Up close, she was quite the snappy dresser, a beige corduroy cap rakishly tilted over an eye, a big shirt layered over a tee shirt and narrow black pants. She was sitting beside a collapsible table, surrounded by boxes of hard and soft-covered books, each selling for a big buck. Propped up among them were pen drawings of stylized heads in black and white with touches of red. In the illustration game myself, I asked her who had created them. Perking up, she sat up straight, her sharp blue eyes looking straight into mine. They were her drawings she said and the main things she was selling. The old books were there more or less as add-ons. This started a conversation about the problem of storing artwork, which we both shared, having small apartments, the resemblance of artist’s faces to the art faces they created and a new clothes designer we both admired, who had recently opened a nearby shop.
Abruptly interrupting us, a tall, chunky man in a big brimmed Panama hat, shorts and sandals stepped between the woman and me. “Guess I’m not so smart today!” he exclaimed. “I just lost $12,000 option trading this morning.”
She gazed at him, politely listening…
Not many things bore me more than option trading so I only picked up scraps of his explanation: “The Chinese bought…and I bought…then they sold…”
I could see the old woman was as disinterested as I was, but she was good at not showing it. Not that it would have mattered. Panama Hat was so wrapped up in his own center stage story, he seemed beyond noticing anyone’s reaction or lack there of.
After he dashed off as briskly as he had dashed up, she told me he had been an actor in the days before she met him. “All he talks about now is the market,” she said regretfully. “It’s a shame. I’d really like to hear more about his acting and stories about who he worked with, but money is all he seems to care about these days.”

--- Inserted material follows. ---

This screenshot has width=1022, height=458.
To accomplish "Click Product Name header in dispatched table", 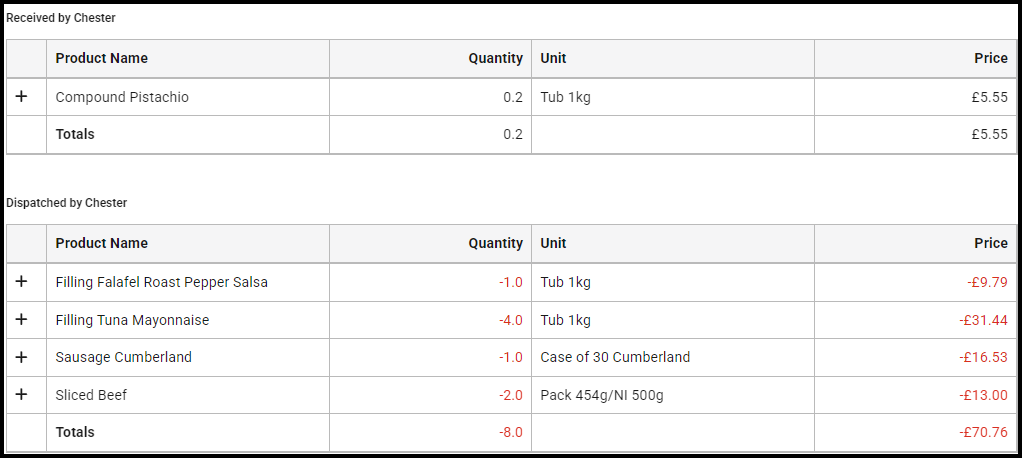I will click(x=101, y=243).
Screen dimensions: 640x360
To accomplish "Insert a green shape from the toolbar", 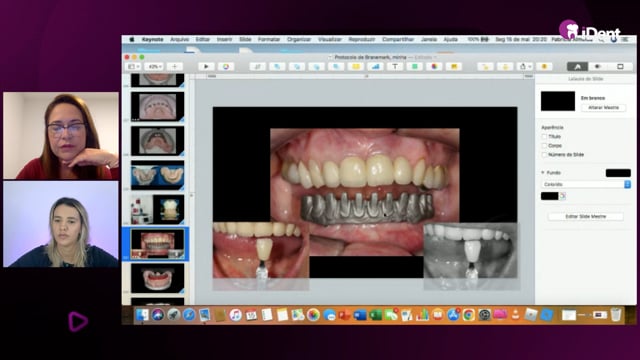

Which got us into a discussion about plays and from there into Broadway stars who stayed at the top of their game at ages when most of their colleagues had packed it in. During our chat, more neighbors stopped by to say hello. And it was these people, she said, and all the fascinating strangers she met, who were the best part of her outdoor gig. Completely focused on the moment and relishing her interaction with such a wide variety of passers-by, she was clearly not one to waste time on any of the possible negatives her situation suggested. Her intelligence and effervescence softening her deep wrinkles, she slowly transformed my initial concern for her situation and stamina into admiration.
She lived across the street and only set up shop in nice weather. When I inquired how she managed to get those heavy boxes of books back and forth, she breezily replied she hired someone to do it. No, this was not a woman to be stopped by any obstacles, big or small.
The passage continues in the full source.